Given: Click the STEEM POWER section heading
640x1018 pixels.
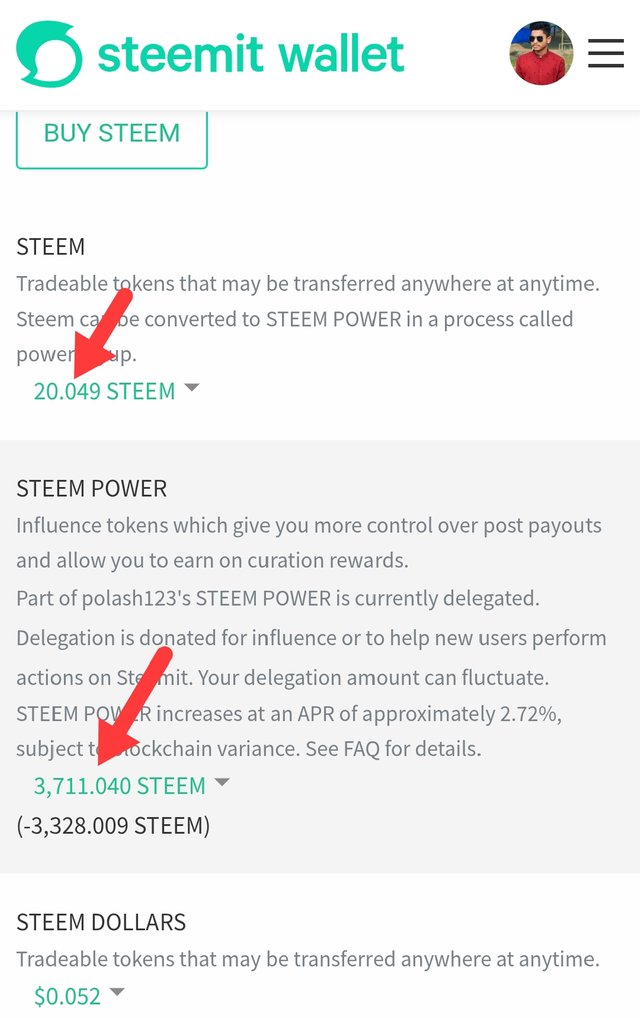Looking at the screenshot, I should click(92, 488).
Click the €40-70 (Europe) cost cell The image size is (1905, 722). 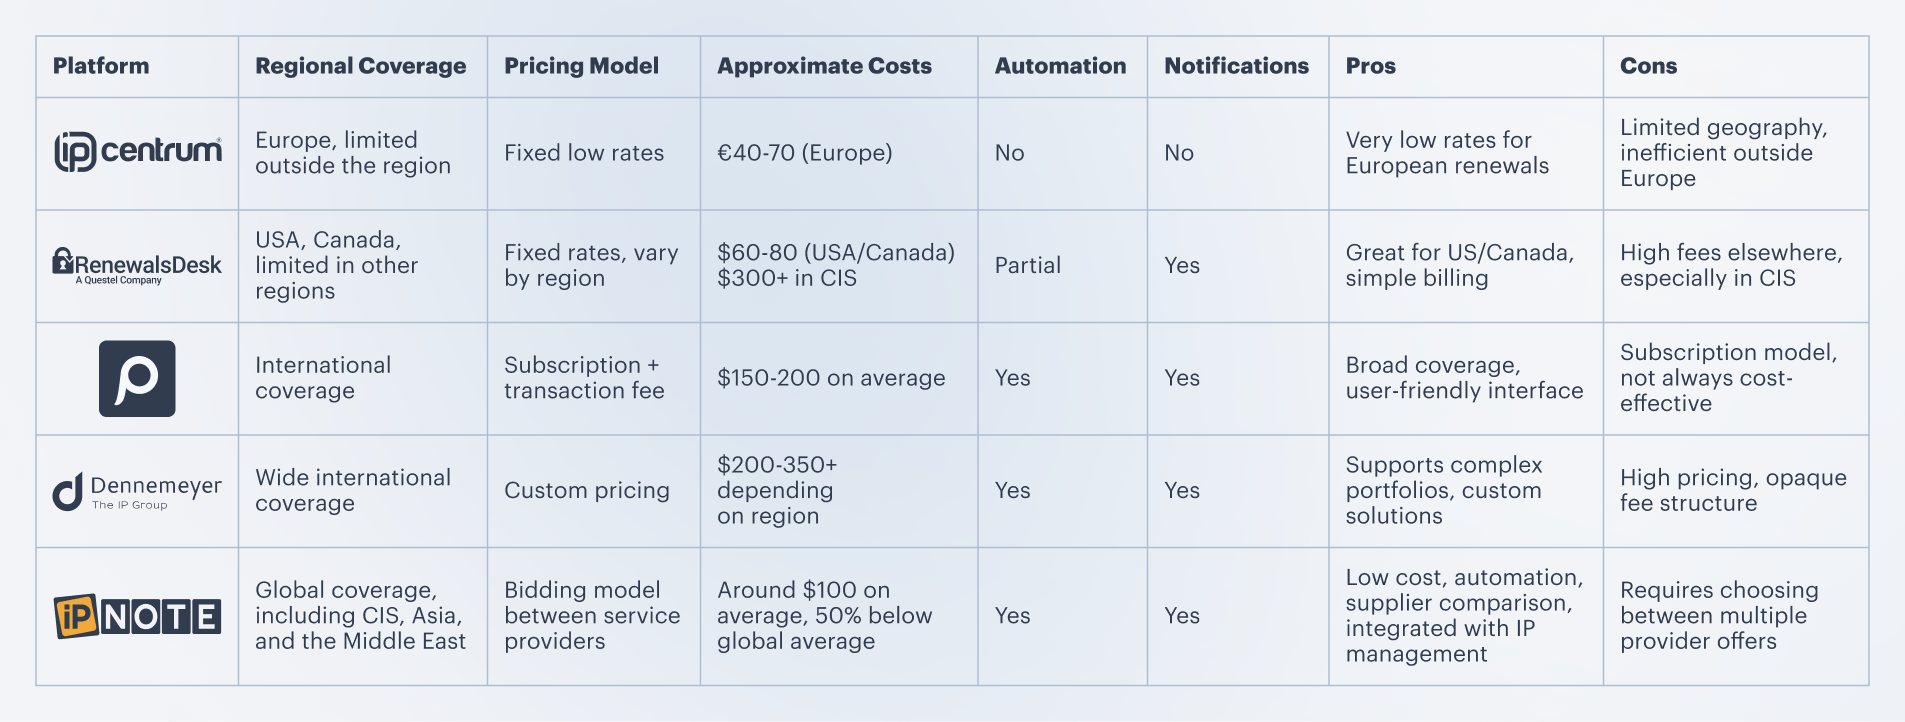[x=804, y=153]
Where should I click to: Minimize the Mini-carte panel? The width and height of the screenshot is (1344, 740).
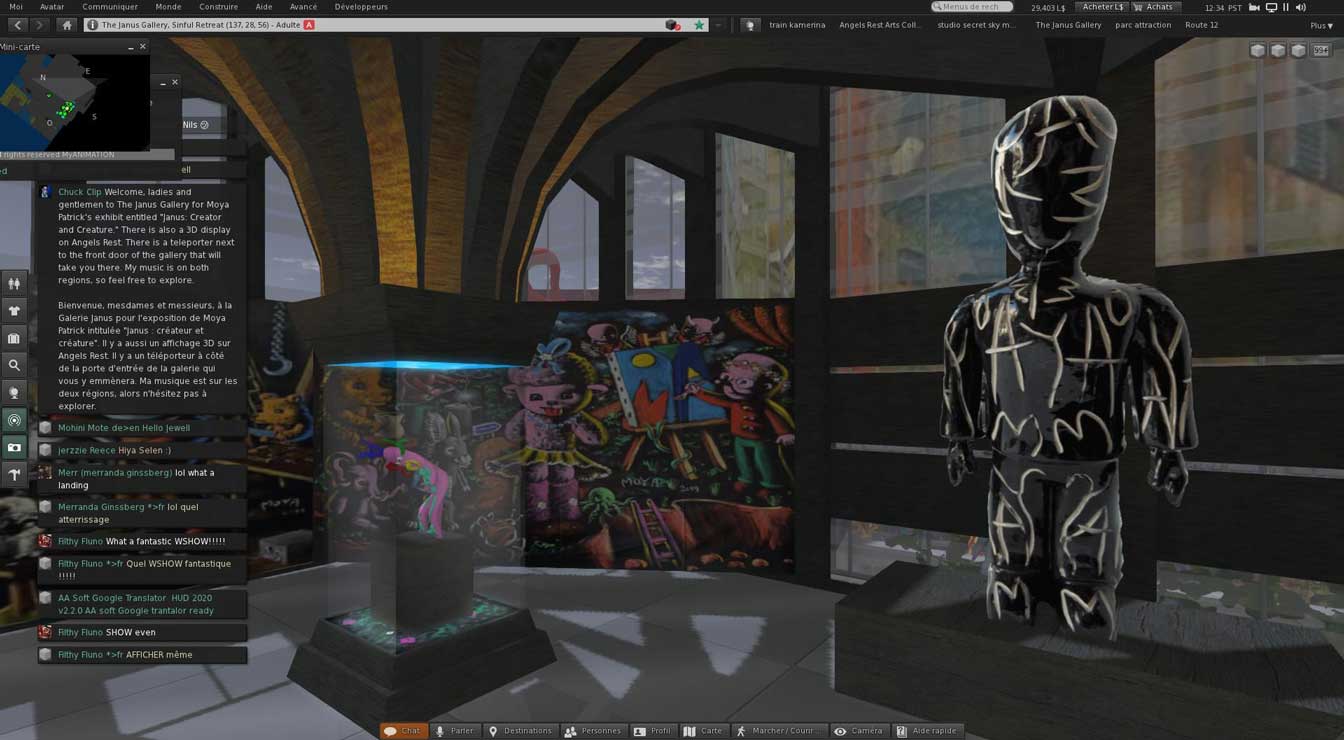click(x=130, y=47)
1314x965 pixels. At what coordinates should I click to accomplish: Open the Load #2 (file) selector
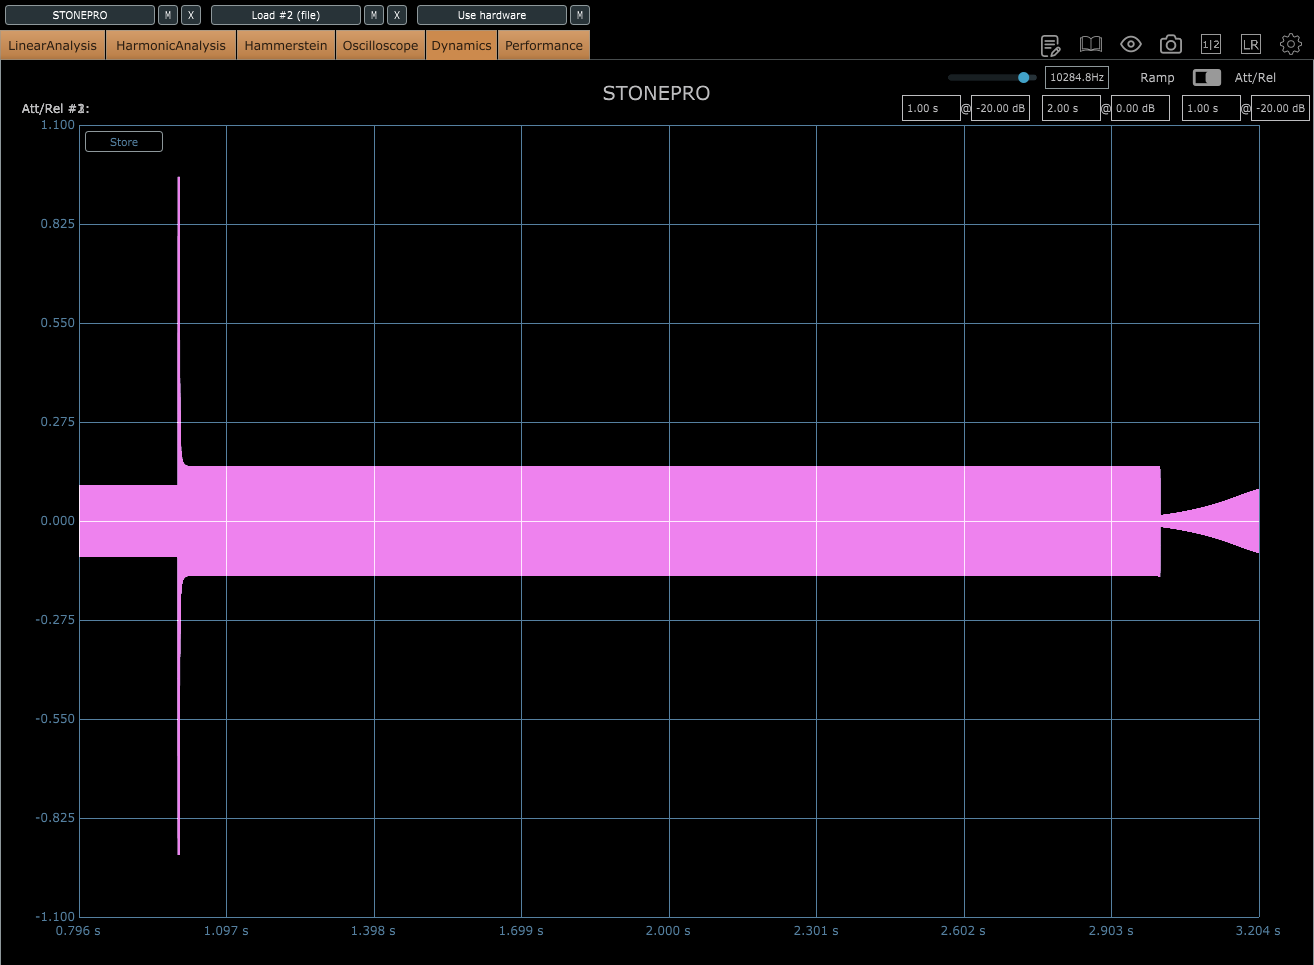pos(286,15)
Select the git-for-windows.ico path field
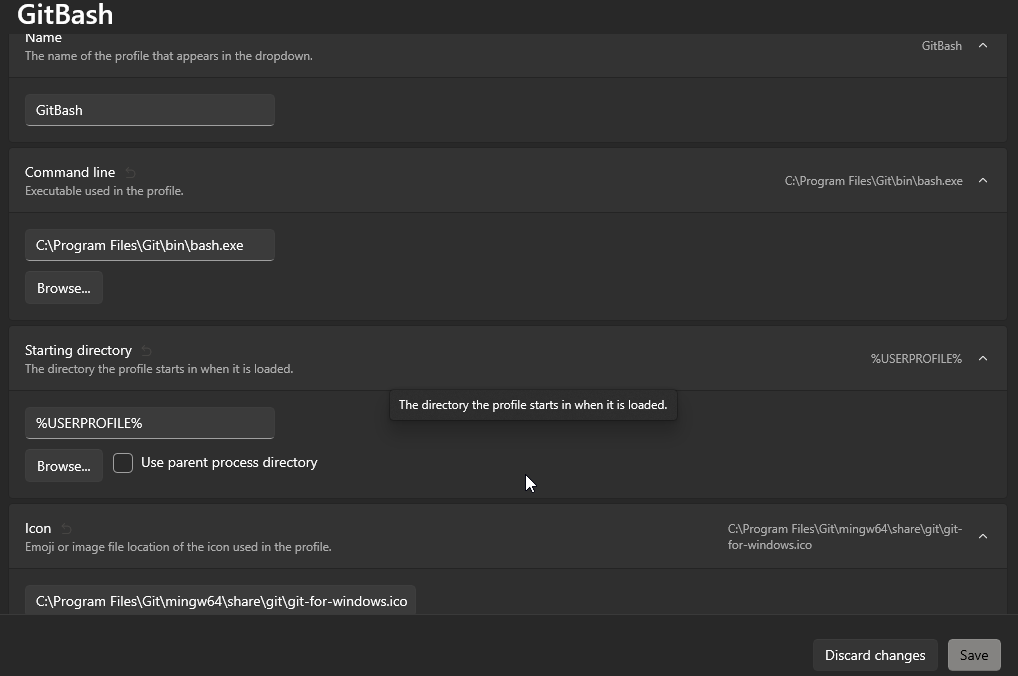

****

* TASK:
Write the lines out word for word, starting at the one with "1314x965 pixels. At" and stopping after the last line of the material above, with pictures excluded.

* SOLVED EXERCISE:
1314x965 pixels. At what coordinates should I click to accomplish: Open the Load #2 (file) selector
pos(286,15)
Select the git-for-windows.ico path field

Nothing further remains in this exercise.